What is needed is each line of the data below that holds the string "will".

Entries taken from a collection:
________________

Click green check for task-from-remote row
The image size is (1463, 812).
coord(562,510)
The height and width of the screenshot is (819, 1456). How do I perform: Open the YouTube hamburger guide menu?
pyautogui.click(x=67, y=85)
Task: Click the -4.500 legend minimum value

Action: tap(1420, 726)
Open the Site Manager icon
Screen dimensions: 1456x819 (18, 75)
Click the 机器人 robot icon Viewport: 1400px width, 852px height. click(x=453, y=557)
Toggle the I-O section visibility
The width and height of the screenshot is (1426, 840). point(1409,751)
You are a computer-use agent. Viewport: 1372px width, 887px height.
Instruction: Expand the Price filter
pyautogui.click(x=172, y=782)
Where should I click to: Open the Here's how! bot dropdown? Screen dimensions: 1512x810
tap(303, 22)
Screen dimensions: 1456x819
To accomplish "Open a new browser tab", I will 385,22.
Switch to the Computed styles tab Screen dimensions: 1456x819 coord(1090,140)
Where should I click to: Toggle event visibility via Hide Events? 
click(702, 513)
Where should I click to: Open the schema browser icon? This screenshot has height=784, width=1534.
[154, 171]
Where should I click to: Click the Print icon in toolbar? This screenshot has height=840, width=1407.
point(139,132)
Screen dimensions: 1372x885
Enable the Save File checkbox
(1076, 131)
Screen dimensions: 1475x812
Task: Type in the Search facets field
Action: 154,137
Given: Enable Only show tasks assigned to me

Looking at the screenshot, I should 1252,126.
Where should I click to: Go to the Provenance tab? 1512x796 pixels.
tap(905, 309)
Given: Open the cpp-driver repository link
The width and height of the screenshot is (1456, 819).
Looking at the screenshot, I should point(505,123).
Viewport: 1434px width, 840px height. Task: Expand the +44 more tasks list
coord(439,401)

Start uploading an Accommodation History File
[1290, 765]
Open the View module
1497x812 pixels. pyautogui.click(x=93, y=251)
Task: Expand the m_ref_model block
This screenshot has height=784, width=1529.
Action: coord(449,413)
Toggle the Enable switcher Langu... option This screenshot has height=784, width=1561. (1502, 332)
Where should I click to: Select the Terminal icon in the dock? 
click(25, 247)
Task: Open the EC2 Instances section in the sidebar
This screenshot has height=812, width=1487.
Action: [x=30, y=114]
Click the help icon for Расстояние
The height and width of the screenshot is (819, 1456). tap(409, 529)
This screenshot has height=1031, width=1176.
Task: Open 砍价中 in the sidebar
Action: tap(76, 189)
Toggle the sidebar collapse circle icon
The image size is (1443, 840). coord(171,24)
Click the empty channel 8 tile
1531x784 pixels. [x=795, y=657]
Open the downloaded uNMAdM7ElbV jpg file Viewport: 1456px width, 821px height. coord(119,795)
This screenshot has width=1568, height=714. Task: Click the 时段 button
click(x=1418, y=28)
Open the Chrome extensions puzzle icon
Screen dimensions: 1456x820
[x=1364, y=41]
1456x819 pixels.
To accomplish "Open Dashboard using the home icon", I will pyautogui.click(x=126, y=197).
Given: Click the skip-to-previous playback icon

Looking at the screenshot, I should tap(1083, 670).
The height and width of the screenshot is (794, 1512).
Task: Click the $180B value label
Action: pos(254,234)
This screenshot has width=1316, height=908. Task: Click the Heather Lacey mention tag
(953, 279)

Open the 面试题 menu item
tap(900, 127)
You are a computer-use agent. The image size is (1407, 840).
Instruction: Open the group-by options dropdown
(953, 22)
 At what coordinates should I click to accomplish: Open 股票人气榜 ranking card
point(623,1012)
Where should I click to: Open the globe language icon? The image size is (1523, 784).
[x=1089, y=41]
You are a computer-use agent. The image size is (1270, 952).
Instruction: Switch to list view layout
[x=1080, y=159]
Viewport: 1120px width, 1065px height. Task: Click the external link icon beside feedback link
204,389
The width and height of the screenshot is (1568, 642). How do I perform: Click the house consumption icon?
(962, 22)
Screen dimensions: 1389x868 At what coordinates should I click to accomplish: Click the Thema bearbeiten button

________________

■ PROBLEM SOLUTION:
To accomplish "Open a new browser tab", I will 385,22.
To accomplish "Open Dashboard using the home icon", I will pyautogui.click(x=126, y=197).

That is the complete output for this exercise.